MVCC (Multi Version Concurrency Control)

Rohit Sharma
Sep 6, 2021
3 min read

Updated: Sep 18, 2021

Hello Readers,

Hope you all are doing well!

we are back with another interesting topic in the database which is MVCC.

most of the backend engineers must hear about this jargon so we are just gonna redefine it in our own way.

MVCC(Multi-Version Concurrency Control ) simply stands for "One record or row of data having multiple versions".

Yeah, that's all MVCC is but let's deep dive into this.

Suppose there is a table named users_name having the following columns

									 users_name
id (primary key)  ||     name(varchar(60))

Now we insert a single record so our SQL statement will be like

insert into users_name (id,name) values (1, 'Rohit');

after inserting this record our table will look like this

									users_name
id (primary key)  ||     name(varchar(60))  
1    ||      Rohit

Hmm, Simple now let's talk about Lil bit inside database internal concept whatever we save into the database is saved into HDD (Hard disk drive) and in hard disk, we have data pages that store the data in our case when we have inserted one row or record so that record will be saved in dedicated data pages. (If you want to know more about paging in a database or about how pages sizes can be managed and other concepts do let me know in the comment section. :-) )

Till now I hope we are clear now.

So now run another query which is an update query

update users_name set name='Database noobs' where id=1

So after running the update query the table will look like this

users_name
id (primary key)  ||     name(varchar(60))  
1             ||      Database noobs

Simple we are good here so you must be wonder where does the MVCC comes from it's simple to insert and update operations but if we pull up the curtain and check into database internals the following this happened when we execute the update query

Instead of overwriting the current data pages in HDD its create a new data page and saved the updated data i.e.;(Database noobs)

from the above statement, we understand that we have two data pages one for 'Rohit' and another for 'Database noobs' so just quickly go back and read our first statement i.e.;

"One record or row of data having multiple versions".

So yeah here we go we have only one record having id=1 but if we see at database paging level we have two versions one is after update operation and one is at insert operation.
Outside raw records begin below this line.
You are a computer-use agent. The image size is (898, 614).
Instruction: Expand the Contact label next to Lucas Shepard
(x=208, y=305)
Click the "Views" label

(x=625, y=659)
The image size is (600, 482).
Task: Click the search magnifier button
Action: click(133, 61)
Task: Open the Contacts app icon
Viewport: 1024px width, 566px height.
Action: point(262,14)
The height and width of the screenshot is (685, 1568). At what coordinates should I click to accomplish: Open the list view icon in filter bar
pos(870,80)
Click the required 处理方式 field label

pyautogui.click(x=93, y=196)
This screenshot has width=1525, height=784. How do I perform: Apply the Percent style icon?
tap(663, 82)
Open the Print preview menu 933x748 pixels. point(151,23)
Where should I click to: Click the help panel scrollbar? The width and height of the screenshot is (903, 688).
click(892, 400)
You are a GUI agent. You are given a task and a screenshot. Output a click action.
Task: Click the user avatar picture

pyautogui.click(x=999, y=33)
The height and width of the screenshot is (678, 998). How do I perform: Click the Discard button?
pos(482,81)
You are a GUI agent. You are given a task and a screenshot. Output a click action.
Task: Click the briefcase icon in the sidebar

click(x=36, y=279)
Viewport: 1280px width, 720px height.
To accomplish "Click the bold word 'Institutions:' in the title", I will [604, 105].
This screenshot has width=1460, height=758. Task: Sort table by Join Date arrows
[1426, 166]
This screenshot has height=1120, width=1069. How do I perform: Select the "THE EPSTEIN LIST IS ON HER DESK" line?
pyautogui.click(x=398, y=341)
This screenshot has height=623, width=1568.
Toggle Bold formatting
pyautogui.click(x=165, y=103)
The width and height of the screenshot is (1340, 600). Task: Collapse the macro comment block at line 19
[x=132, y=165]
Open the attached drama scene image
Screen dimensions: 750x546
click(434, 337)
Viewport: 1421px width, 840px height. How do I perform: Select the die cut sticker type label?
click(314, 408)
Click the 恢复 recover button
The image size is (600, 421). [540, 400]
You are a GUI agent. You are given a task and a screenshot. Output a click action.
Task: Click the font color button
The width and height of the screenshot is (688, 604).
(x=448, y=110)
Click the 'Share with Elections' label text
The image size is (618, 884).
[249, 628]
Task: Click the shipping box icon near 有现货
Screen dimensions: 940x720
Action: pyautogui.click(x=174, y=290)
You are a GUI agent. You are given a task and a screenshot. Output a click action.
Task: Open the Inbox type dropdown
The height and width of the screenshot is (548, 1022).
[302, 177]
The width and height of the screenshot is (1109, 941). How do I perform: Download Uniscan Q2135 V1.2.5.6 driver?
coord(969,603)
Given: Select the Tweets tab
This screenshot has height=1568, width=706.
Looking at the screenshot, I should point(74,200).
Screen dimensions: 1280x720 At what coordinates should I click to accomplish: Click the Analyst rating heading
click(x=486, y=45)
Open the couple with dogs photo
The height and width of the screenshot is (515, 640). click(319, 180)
So yeah that's all the MVCC concept is.

So suppose now we are running our favourite SELECT query i.e;

	SELECT name FROM users_name;

(Note:- After updating the record whenever we run the select query we always gonna get the updated version because the database marked the previous version as a dead tuple)

So we gonna get 'Database noobs' so what will happen about our previous version which was 'Rohit' what will be the use of old records? why its still in database?

So let's clear all these queries here:-

So suppose we have our favourite table users_name and multiple users are concurrently accessing the record with id=1 so the following things will be happening:-

User A is reading record with id=1 i.e.; 'Database noobs' and at the same time User B is updating the record with id=1 with value 'We know MVCC'
So what are we gonna show to user A should be shown the value which is about to be updated i.e; 'We know MVCC'?
But it might be the case that the value that is about to be updated (We know MVCC) may fail and we go into READ UNCOMMITTED or DIRTY READ isolation level (These are transactions isolation levels let me know if you wanna learn about the same).
So what we can do is apply a pessimistic lock on the table. (This lock will block all the further read and write operations on the table).
We can do so but this will be not the more optimized way.
So here comes the MVCC in the picture when User B still in update operation till now the User A gonna see the older version i.e.; 'Database noobs'.
Once the User B update operation executes successfully then only we will be able to see the updated value i.e; 'We know MVCC'.
In this way, the reading process or transaction never blocks the writing process or transactions

finally, after so much long journey, we got to know what is MVCC? and what its use cases?

Till now we discuss pros let's discuss cons.

The main drawback of MVCC is storage consumption as it stored all the older versions of updated records so it requires more storage space
You can clean the older versions by using cleaning commands like VACCUM but it will take lot of time and maintenance as on those tables for removing the fragmentation(This is the process of inserting records in pages in order so that each) generated by an old version of data.

Database which supports MVCC:-

PostgreSQL
ORACLE
MySQL (with InnoDB engine)

That's all for this blog!

Stay tuned and keep learning!

3 Comments

Punya Yadav

Sep 11, 2021

I really want to know more about paging in a database or about how pages sizes can be managed

rohit sharma

Sep 12, 2021

Replying to

Thanks for your comment ! I will definitely cover this topic in upcoming blogs!

Ruby Pandey

Sep 06, 2021

Useful Information 👍 Nice.